IBM (NYSE: IBM | IBM Price Prediction), once the beacon of America’s tech world, stumbled again after earnings showed it barely compares with industry giants on AI revenue. Its stock tumbled 7% after it released less-than-mediocre earnings. They will bring the stock down by 20% in 2026, while the S&P 500 is up 3%.
While earnings were slightly ahead of guidance, its revenue growth shows it cannot keep pace with most megatech companies. Revenue rose 9% to $15.9 billion from the year-ago quarter. EPS was up to $1.12 from $1.08. Revenue guidance for 2026 remained at 5% growth.

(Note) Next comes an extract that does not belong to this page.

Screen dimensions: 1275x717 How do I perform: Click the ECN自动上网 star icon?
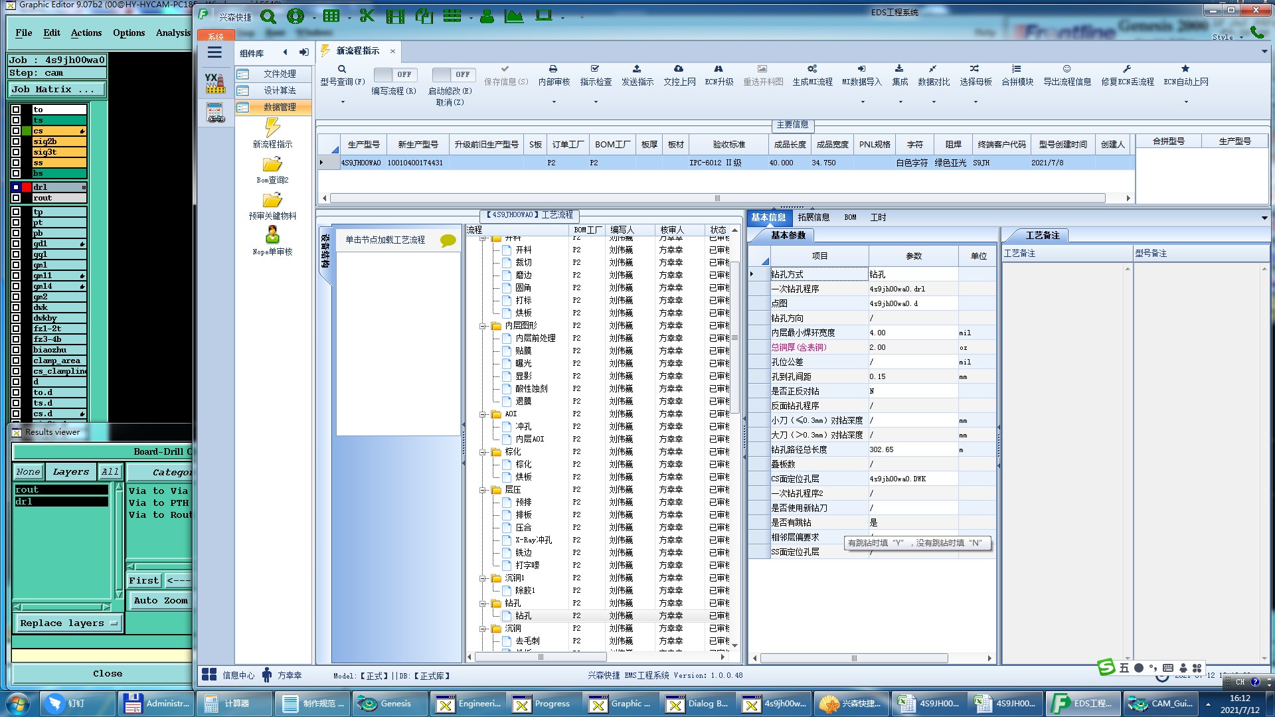point(1185,69)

By way of contrast, the much larger Microsoft (NASDAQ: MSFT) had a 17% increase in its most recent quarter to $81.3 billion. The huge software company’s EPS hit $5.18 compared to $3.24 in the year-ago period. Microsoft’s net income of $38.5 billion for the period is 2.3 times IBM’s revenue for its most recent quarter.
Amazon (NASDAQ: AMZN), Apple (NASDAQ: AAPL), and Alphabet (NASDAQ: GOOG) all have higher revenue than Microsoft’s, and Nvidia’s (NASDAQ: NVDA) is almost as high. It is another sign of how small and inconsequential IBM’s revenue is compared to that of the larger tech companies.
Aside from earnings, IBM has been hurt by the impression that a portion of its revenue could be taken away by advanced technology from larger AI-centric corporations.
IBM is special, in a way. The company lost whatever clout it had decades ago. In 1980, IBM ranked ninth on the Fortune 500, America’s largest companies based on revenue. Since then, it has missed the opportunity to lead in personal computers, PC operating systems, e-commerce, tech operating systems, search, and, more recently, AI. It is hard to find a tech company that lost that many chances to be a leader.
IBM’s market cap is just over $200 billion. Microsoft’s market cap is $3.2 trillion. Alphabet’s is $4.1 trillion. Privately held OpenAI is estimated at $850 billion.
IBM has lost ground for decades, and it can’t make any of that up.